Rail Traffic Running Smoothly This Year
(Ankeny) -- The transportation of agricultural commodities from country grain elevators to food processing centers should be easier this year than in past years. Iowa Soy Transportation Coalition executive Director Mike Steenhouck (Steen-hook) says there are three reasons why rail service should be readily available. One reason is because there simply are more engines.
Steenhouck says grain elevator managers are reporting no unexpected delays this year with rail service. He says that was not the case during the first six months of last year, when there were some anxiety and frustration among rail customers for the lack of rail service. Steenhouck says the reason for the frustration was the imbalance of rail supply versus rail demand. In addition to the additional locomotives that rail companies have added on line, Steenhouck says the lower oil prices have slowed down the activity from the Bakken oil fields of North Dakota, allowing for more train engines to be available to transport grain.

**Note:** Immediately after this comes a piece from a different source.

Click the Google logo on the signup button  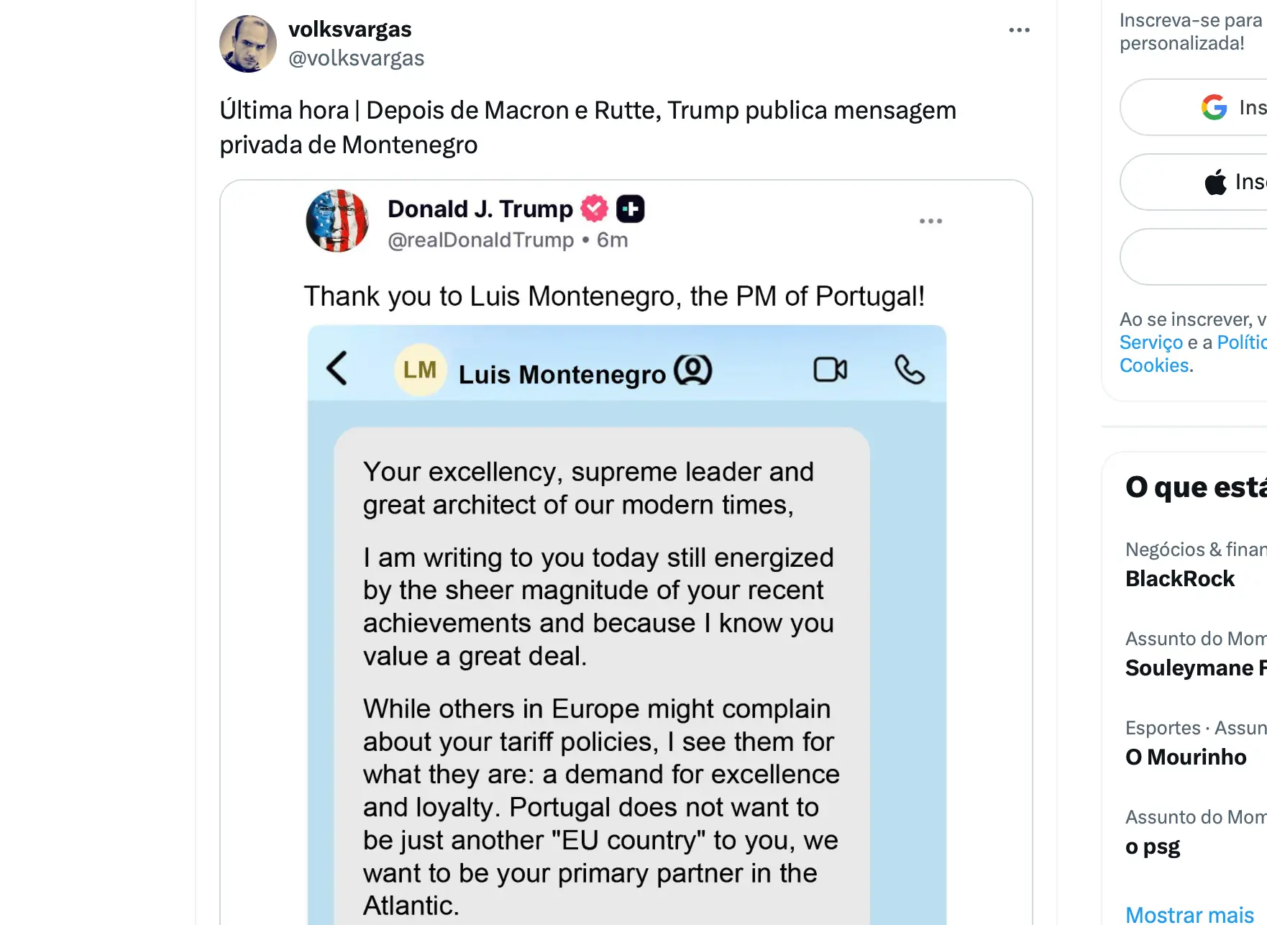pos(1214,107)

The third reason for the smooth transportation of commodities this year is the fact farmers are holding their grain in hopes to see higher prices at a later time. The results means the marketplace is not being flooded, therefore an adequate supply of locomotive engines and rail cars are now available to transport the grain that is being marketed, and not creating short-term rail shortages.
Branstad Joins Lawsuit Against Environmental Protection Agency On W.O.T.U.S.
(Sioux City) -- Governor Terry Branstad has joined a federal lawsuit that challenges new federal rules on the oversight of smaller waterways, tributaries and wetlands.
Thirty-one other states are challenging the so-called "Waters of the U.S." rule in court. The rule is on hold as lawsuits make their way through the court system. Critics say the rule will give federal officials the authority to tell farmers what they can and cannot apply on their fields. Supporters of the rule say it will protect bodies of water from development and pollution.